Other C64-related stuff -> http://www.cs.tut.fi/~albert/Dev/

PuZip

PuZip version 1.13 (20.12.2004) - ZIP compressor for C64. Sources: puzip.asm.gz, puzip.c

See also: gunzip, GZ/ZIP decompressor.
See also: Burst -- C64 burst modification.


Features


Introduction

Some discussion in comp.sys.cbm or the cbm-hackers mailing list late 1998 or early 1999 pondered the problem of having a ton of different archivers for commodore systems and the systems used to manipulate the files. More and more people store and maintain their software collection somewhere else than their original 5.25" disks.

A number of solutions exist for transferring data from e.g. a PC into a 1541 disk so that path is no longer a problem. GunZip.c64 and UnZip64 can even handle the decompression of GZIP and ZIP files on the C64 or C128 if necessary. But it still has been a real pain to transfer files from commodore systems to the outside world for some people. Creating lynx files on the C64, transferring this through a machine to another machine to dearchive the packet and rearchiving it as ZIP is unnecessarily troublesome.

The discussion, if I remember anything about it correctly, tried to find a common format for all commodore files. Someone contemplated writing a ZIP archiver (not necessarily compressing) for C64 to help eliminate redundant and proprietary formats. Unfortunately nothing ever came of it. When the idea was mentioned again, I decided to take a look into it.

I started December 11th 1999 by writing a C-language skeleton and after a couple of nights got it working so that all the offset fields were calculated correctly. Without the correct offsets unzip's in other systems may not want to decompress the files although GunZip.c64 and UnZip64 may decompress then without a hitch.

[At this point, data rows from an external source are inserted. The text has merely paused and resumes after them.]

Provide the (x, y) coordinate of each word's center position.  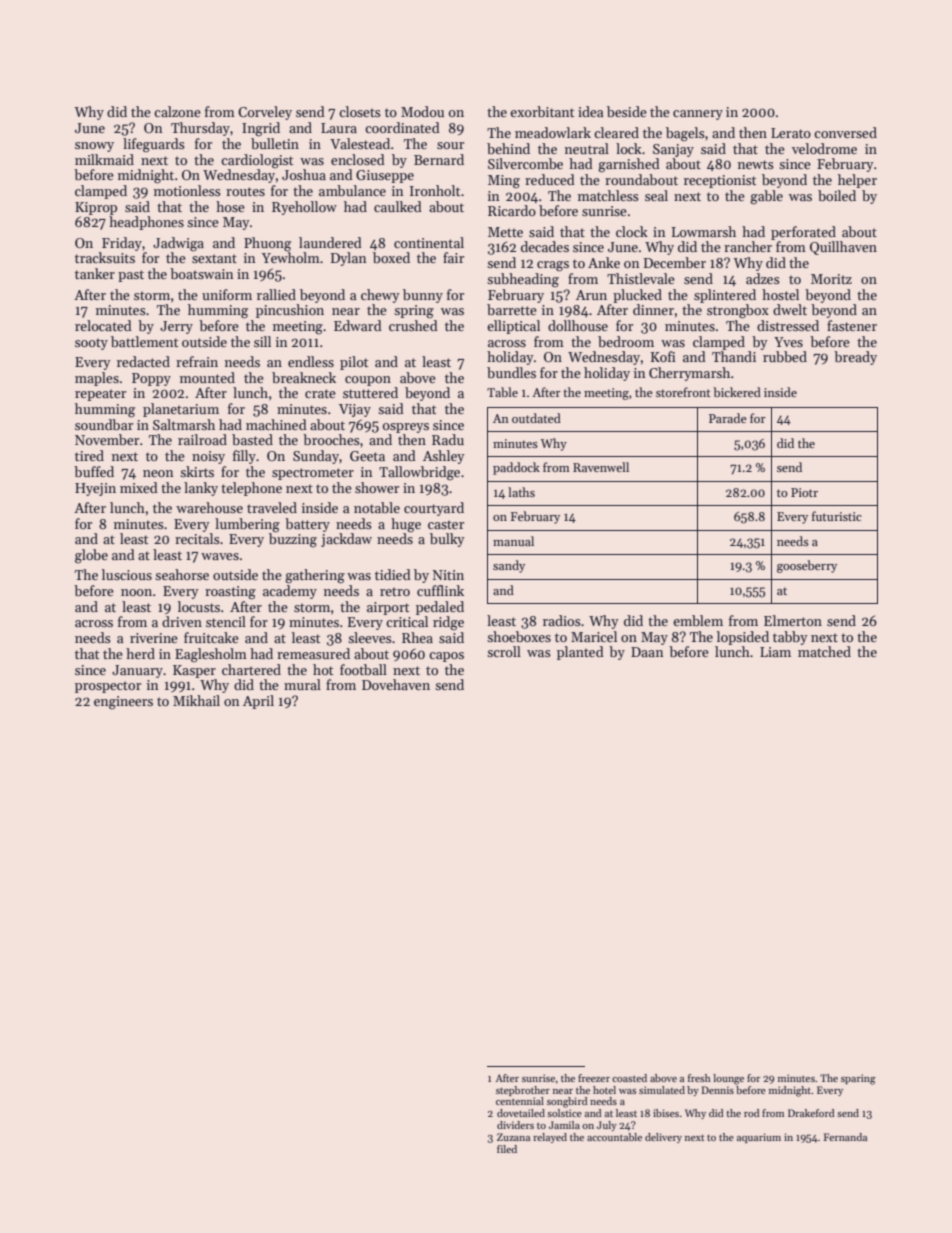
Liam (775, 652)
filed (507, 1149)
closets (360, 111)
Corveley (265, 113)
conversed (845, 132)
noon (136, 592)
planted (580, 653)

First I created a simple archiver where the files were not compressed. One of the problems with the ZIP store method is that it requires that the stored file size is written to the ZIP file first. The file size can only be calculated by reading the file, which would mean two passes over the input files and a lot of waiting. This made the store method unusable.

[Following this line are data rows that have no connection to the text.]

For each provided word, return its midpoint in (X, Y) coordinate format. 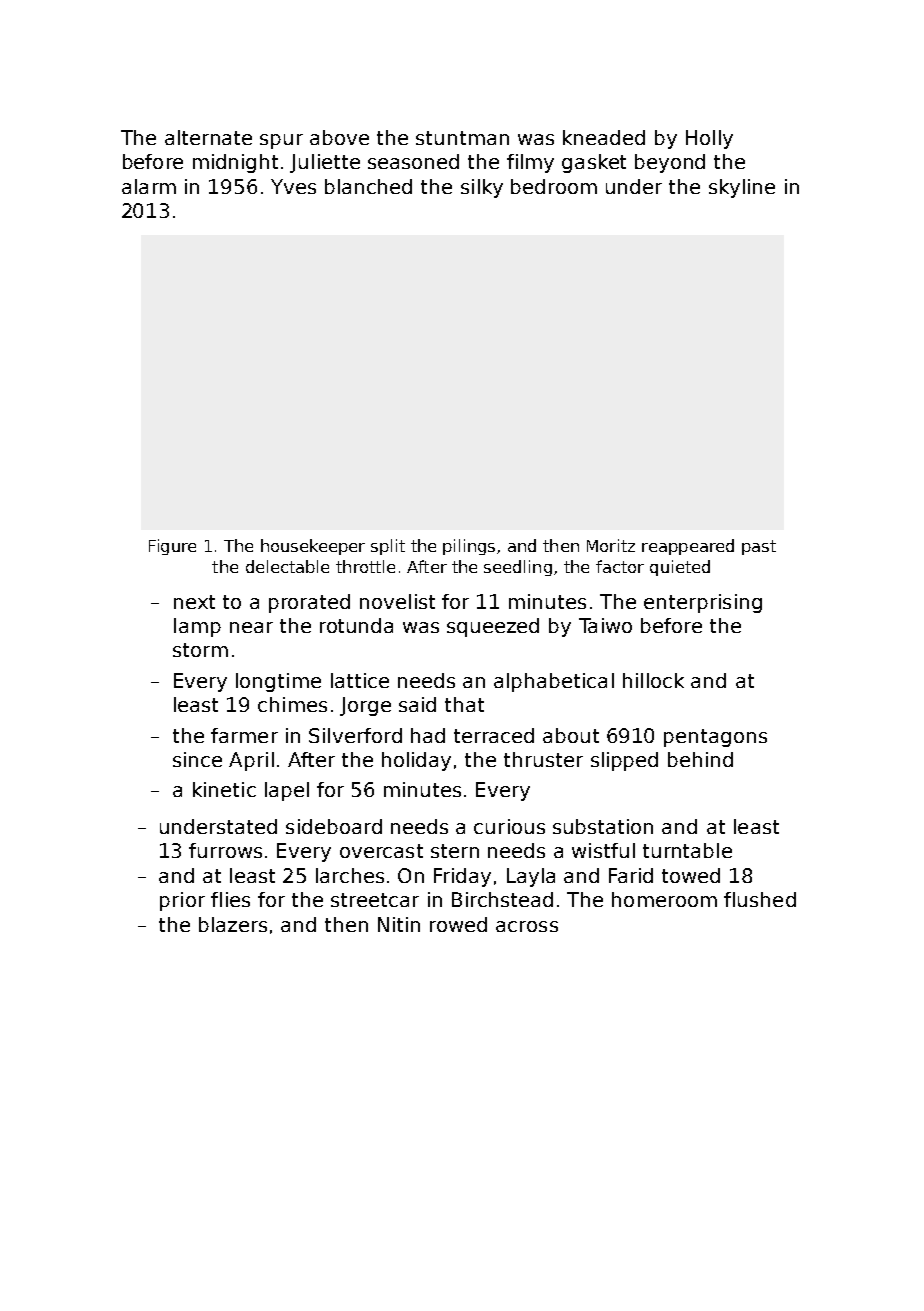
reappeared (688, 547)
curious (509, 826)
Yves (293, 186)
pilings (469, 547)
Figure (172, 547)
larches (350, 875)
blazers (233, 924)
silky (482, 188)
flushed (760, 899)
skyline (742, 188)
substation (603, 826)
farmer (244, 735)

Fortunately the Deflate method includes the possibility to save blocks of data instead of the whole file AND you can select from three block types: stored, LZ77 with fixed huffman, and LZ77 with dynamic huffman. With the Deflate stored method I can read a part of the file and store it, repeating this until the input file ends.

When I got this working with C64 I continued working on the C model and included the LZ77 stuff into it. The main idea at this time was to keep in mind the C64 architecture so that the algorithm would be easily and efficiently converted to 6510 assembly language. When I got the C code to the appropriate condition I started the conversion.

A few modifications were done during this time to make the mapping to 6510 easier and more efficient and the final product was quite good. Compressing the test files (two D64 images) in my 25MHz 68k Amiga took 55 seconds, so performing the same with C64 in 26 minutes is excellent, and with C128 in 15 minutes is really great. Note that the nine-minute difference is accounted totally to file I/O. The only difference between the versions is that the C128 version uses burst read when the C64 version doesn't. C128 in FAST mode only wastes 8 minutes, slightly more for C128 in 40-column mode.

It is possible to get a little more compression with the 2kB window size PuZip is currently using and I'll probably do it. Increasing the window size to 4kB does not help much and larger window sizes are not possible nor practical with a 64kB machine.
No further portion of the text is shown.